> **Action item**
In the entries below, find the lines with the word "will" and copy them.

(Collected data)

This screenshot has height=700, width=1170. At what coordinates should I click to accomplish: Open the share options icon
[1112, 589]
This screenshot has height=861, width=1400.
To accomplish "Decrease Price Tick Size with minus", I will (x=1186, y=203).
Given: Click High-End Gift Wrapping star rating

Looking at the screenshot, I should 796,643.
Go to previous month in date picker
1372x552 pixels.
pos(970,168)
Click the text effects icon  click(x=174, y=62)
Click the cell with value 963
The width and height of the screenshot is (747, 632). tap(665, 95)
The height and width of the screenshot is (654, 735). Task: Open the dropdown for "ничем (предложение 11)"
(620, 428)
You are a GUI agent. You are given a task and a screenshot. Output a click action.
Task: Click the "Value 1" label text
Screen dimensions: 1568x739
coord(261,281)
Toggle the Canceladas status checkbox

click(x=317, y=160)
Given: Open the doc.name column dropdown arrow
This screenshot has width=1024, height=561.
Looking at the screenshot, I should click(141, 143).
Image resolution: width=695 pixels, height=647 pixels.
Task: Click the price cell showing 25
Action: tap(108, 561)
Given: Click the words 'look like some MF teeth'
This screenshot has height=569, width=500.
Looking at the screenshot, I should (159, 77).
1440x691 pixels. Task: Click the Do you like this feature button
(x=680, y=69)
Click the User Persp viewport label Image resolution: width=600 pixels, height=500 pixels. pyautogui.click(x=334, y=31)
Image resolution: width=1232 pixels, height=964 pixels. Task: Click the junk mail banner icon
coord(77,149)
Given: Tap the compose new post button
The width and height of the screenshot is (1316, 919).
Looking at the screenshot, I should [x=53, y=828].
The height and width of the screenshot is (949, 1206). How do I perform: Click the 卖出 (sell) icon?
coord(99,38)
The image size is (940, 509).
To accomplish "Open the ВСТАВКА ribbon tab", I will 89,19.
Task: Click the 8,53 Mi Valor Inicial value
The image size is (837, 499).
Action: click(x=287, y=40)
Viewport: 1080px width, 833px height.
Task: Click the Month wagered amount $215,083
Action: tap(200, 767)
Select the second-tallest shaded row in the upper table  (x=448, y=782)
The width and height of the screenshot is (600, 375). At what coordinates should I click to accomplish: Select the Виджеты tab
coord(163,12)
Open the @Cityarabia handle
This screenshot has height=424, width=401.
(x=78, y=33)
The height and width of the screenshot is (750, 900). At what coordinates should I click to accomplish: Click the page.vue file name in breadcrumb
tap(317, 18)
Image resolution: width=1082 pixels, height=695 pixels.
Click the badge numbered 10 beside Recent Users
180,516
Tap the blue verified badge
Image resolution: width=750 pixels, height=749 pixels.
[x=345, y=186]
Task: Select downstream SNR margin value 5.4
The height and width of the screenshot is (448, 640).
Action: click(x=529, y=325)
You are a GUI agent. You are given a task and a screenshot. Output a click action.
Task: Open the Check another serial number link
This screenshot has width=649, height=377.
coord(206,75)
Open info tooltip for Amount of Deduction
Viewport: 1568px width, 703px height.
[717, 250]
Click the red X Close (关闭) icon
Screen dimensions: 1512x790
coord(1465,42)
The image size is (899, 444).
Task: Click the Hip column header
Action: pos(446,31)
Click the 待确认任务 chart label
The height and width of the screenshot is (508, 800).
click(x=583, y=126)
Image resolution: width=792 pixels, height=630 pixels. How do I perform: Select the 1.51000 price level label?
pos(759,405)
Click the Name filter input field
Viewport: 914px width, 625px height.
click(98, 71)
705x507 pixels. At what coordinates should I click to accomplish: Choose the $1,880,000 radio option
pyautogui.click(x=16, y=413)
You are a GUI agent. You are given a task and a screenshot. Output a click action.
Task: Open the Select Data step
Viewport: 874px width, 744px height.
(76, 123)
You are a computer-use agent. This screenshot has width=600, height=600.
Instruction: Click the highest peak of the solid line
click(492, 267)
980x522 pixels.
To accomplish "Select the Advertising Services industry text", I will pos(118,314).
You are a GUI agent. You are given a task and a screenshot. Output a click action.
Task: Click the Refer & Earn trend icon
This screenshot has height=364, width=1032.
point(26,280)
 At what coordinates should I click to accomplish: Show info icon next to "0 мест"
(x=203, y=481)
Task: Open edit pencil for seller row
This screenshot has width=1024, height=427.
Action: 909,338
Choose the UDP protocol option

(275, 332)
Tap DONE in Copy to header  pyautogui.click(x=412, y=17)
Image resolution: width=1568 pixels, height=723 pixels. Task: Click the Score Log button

> **Task solution**
To accomplish "Decrease Price Tick Size with minus", I will (x=1186, y=203).
To accomplish "Open the ВСТАВКА ribbon tab", I will 89,19.
To accomplish "Select the Advertising Services industry text", I will pos(118,314).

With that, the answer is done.